[Task input Boundary: Start]

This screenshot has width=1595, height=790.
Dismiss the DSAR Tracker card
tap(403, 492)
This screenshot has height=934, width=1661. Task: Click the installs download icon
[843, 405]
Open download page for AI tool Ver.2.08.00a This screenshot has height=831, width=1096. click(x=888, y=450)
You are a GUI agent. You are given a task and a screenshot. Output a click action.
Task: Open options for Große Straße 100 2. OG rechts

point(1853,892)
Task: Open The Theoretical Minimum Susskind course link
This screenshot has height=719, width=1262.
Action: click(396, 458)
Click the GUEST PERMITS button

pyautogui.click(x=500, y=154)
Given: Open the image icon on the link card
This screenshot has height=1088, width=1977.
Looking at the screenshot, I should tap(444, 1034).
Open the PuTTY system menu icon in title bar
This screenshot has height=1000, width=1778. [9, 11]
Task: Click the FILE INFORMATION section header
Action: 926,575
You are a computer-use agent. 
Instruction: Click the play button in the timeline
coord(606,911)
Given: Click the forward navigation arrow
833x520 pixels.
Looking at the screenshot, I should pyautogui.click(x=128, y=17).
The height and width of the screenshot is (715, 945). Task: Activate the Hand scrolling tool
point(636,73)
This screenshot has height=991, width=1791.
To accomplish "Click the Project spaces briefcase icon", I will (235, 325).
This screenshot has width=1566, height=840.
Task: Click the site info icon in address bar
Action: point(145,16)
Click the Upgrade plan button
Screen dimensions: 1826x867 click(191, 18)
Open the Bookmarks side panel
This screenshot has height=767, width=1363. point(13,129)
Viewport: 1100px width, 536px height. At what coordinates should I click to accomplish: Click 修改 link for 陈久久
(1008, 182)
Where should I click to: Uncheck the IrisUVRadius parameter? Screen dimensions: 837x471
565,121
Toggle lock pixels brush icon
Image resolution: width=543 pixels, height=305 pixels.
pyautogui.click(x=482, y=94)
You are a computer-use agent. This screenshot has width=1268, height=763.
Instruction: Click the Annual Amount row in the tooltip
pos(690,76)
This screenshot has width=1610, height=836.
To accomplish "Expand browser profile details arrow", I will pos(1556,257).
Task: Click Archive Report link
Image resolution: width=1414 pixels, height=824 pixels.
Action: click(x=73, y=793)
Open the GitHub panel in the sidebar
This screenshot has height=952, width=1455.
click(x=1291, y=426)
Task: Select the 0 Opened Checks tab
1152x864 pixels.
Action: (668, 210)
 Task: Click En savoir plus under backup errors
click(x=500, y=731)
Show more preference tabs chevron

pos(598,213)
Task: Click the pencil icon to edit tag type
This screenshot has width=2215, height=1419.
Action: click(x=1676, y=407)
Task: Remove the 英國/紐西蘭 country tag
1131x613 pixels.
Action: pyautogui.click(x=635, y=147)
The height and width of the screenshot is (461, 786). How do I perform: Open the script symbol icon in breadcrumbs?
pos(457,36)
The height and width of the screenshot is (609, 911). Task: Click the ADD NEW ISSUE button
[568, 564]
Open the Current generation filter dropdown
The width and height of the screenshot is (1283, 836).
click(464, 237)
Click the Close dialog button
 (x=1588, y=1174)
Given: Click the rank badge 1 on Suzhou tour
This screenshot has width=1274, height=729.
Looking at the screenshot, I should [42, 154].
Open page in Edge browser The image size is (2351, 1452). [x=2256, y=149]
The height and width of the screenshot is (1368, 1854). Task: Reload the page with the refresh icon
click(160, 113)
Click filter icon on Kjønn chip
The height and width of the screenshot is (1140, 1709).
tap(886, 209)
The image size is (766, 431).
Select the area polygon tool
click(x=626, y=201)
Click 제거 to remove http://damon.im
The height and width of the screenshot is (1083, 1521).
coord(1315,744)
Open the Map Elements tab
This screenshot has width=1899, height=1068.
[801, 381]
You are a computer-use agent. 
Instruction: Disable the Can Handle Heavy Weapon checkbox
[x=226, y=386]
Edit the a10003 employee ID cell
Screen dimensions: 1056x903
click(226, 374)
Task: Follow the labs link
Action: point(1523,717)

[Task input Boundary: End]

> [Task]: The listing above is to be copied exactly, in full.

> [Output for this exercise]:
This screenshot has width=1595, height=790.
Dismiss the DSAR Tracker card
tap(403, 492)
This screenshot has height=934, width=1661. Task: Click the installs download icon
[843, 405]
Open download page for AI tool Ver.2.08.00a This screenshot has height=831, width=1096. click(x=888, y=450)
You are a GUI agent. You are given a task and a screenshot. Output a click action.
Task: Open options for Große Straße 100 2. OG rechts

point(1853,892)
Task: Open The Theoretical Minimum Susskind course link
This screenshot has height=719, width=1262.
Action: click(396, 458)
Click the GUEST PERMITS button

pyautogui.click(x=500, y=154)
Given: Open the image icon on the link card
This screenshot has height=1088, width=1977.
Looking at the screenshot, I should tap(444, 1034).
Open the PuTTY system menu icon in title bar
This screenshot has height=1000, width=1778. [9, 11]
Task: Click the FILE INFORMATION section header
Action: 926,575
You are a computer-use agent. 
Instruction: Click the play button in the timeline
coord(606,911)
Given: Click the forward navigation arrow
833x520 pixels.
Looking at the screenshot, I should pyautogui.click(x=128, y=17).
The height and width of the screenshot is (715, 945). Task: Activate the Hand scrolling tool
point(636,73)
This screenshot has height=991, width=1791.
To accomplish "Click the Project spaces briefcase icon", I will (235, 325).
This screenshot has width=1566, height=840.
Task: Click the site info icon in address bar
Action: point(145,16)
Click the Upgrade plan button
Screen dimensions: 1826x867 click(191, 18)
Open the Bookmarks side panel
This screenshot has height=767, width=1363. point(13,129)
Viewport: 1100px width, 536px height. At what coordinates should I click to accomplish: Click 修改 link for 陈久久
(1008, 182)
Where should I click to: Uncheck the IrisUVRadius parameter? Screen dimensions: 837x471
565,121
Toggle lock pixels brush icon
Image resolution: width=543 pixels, height=305 pixels.
pyautogui.click(x=482, y=94)
You are a computer-use agent. This screenshot has width=1268, height=763.
Instruction: Click the Annual Amount row in the tooltip
pos(690,76)
This screenshot has width=1610, height=836.
To accomplish "Expand browser profile details arrow", I will pos(1556,257).
Task: Click Archive Report link
Image resolution: width=1414 pixels, height=824 pixels.
Action: click(x=73, y=793)
Open the GitHub panel in the sidebar
This screenshot has height=952, width=1455.
click(x=1291, y=426)
Task: Select the 0 Opened Checks tab
1152x864 pixels.
Action: (668, 210)
 Task: Click En savoir plus under backup errors
click(x=500, y=731)
Show more preference tabs chevron

pos(598,213)
Task: Click the pencil icon to edit tag type
This screenshot has width=2215, height=1419.
Action: click(x=1676, y=407)
Task: Remove the 英國/紐西蘭 country tag
1131x613 pixels.
Action: pyautogui.click(x=635, y=147)
The height and width of the screenshot is (461, 786). How do I perform: Open the script symbol icon in breadcrumbs?
pos(457,36)
The height and width of the screenshot is (609, 911). Task: Click the ADD NEW ISSUE button
[568, 564]
Open the Current generation filter dropdown
The width and height of the screenshot is (1283, 836).
click(464, 237)
Click the Close dialog button
 (x=1588, y=1174)
Given: Click the rank badge 1 on Suzhou tour
This screenshot has width=1274, height=729.
Looking at the screenshot, I should [42, 154].
Open page in Edge browser The image size is (2351, 1452). [x=2256, y=149]
The height and width of the screenshot is (1368, 1854). Task: Reload the page with the refresh icon
click(160, 113)
Click filter icon on Kjønn chip
The height and width of the screenshot is (1140, 1709).
tap(886, 209)
The image size is (766, 431).
Select the area polygon tool
click(x=626, y=201)
Click 제거 to remove http://damon.im
The height and width of the screenshot is (1083, 1521).
coord(1315,744)
Open the Map Elements tab
This screenshot has width=1899, height=1068.
[801, 381]
You are a computer-use agent. 
Instruction: Disable the Can Handle Heavy Weapon checkbox
[x=226, y=386]
Edit the a10003 employee ID cell
Screen dimensions: 1056x903
click(226, 374)
Task: Follow the labs link
Action: point(1523,717)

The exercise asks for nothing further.